A causa del riscaldamento dell’atmosfera e dell’oceano, nel 2018 il ghiaccio marino artico è rimasto più giovane, più sottile e ha coperto meno superficie rispetto al passato. L’estensione massima invernale del ghiaccio marino misurata nel marzo 2018 è stata la seconda più piccola degli ultimi 39 anni, ovvero da quando vengono effettuate le misure. Per il rilevamento satellitare ( dal 1979 ad oggi), negli ultimi 12 anni si sono registrate le 12 più basse estensioni di ghiaccio marino. La scomparsa delle classi più vecchie e più spesse di ghiaccio marino sta lasciando una banchisa di ghiaccio che è più vulnerabile allo scioglimento in estate e che rischia di muoversi in modo imprevedibile. Quando gli scienziati hanno iniziato a misurare lo spessore del ghiaccio artico nel 1985, il 16% della massa di ghiaccio era molto vecchio (cioè pluriennale). Nel 2018, il ghiaccio vecchio costituiva meno dell’1% del pack, il che significa che il ghiaccio artico molto vecchio è diminuito del 95% negli ultimi 33 anni. Il ritmo e l’entità dei cambiamenti della copertura di ghiaccio marino estivo, insieme alle temperature dell’aria regionale e all’avvezione delle acque dell’oceano Pacifico e Atlantico, sono legati ai modelli spaziali della temperatura superficiale del mare alla fine dell’estate. Le temperature medie di superficie del mare in agosto nel 2018 mostrano tendenze di riscaldamento statisticamente significative per il periodo 1982-2018 nella maggior parte delle regioni dell’Oceano Artico che sono libere dai ghiacci in agosto.
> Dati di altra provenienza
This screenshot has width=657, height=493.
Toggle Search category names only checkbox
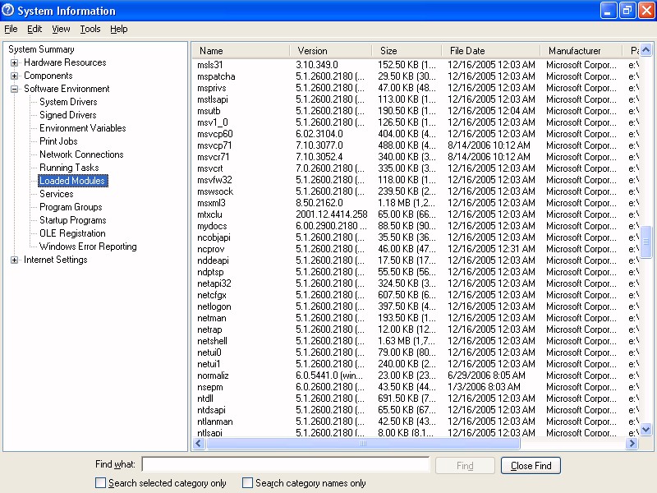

Il tardo congelamento dei ghiacci marini e la rottura anticipata dei ghiacci hanno anche importanti implicazioni per l’estensione e lo spessore dei ghiacci delle formazioni costiere. Questa forma stagionale di ghiaccio si indurisce e si fissa alla costa. Questa piattaforma di ghiaccio è utilizzata per la caccia e i viaggi e svolge un ruolo fondamentale per proteggere le comunità costiere dall’azione erosiva delle forti tempeste invernali. Le osservazioni panartiche suggeriscono un declino a lungo termine dei ghiacci delle formazioni costiere da quando le misurazioni sono iniziate negli anni ’70. Le ampie osservazioni dei ghiacci delle formazioni costiere di Chukchi lungo il versante nord dell’Alaska suggeriscono un’estensione che negli anni 2000 è della metà rispetto agli anni Settanta. Una serie temporale di 16 anni di spessore del ghiaccio delle delle formazioni costiere in questa regione vicino a Utqiaġvik (ex Barrow) rivela un diradamento del ghiaccio di 30 cm dal 2000.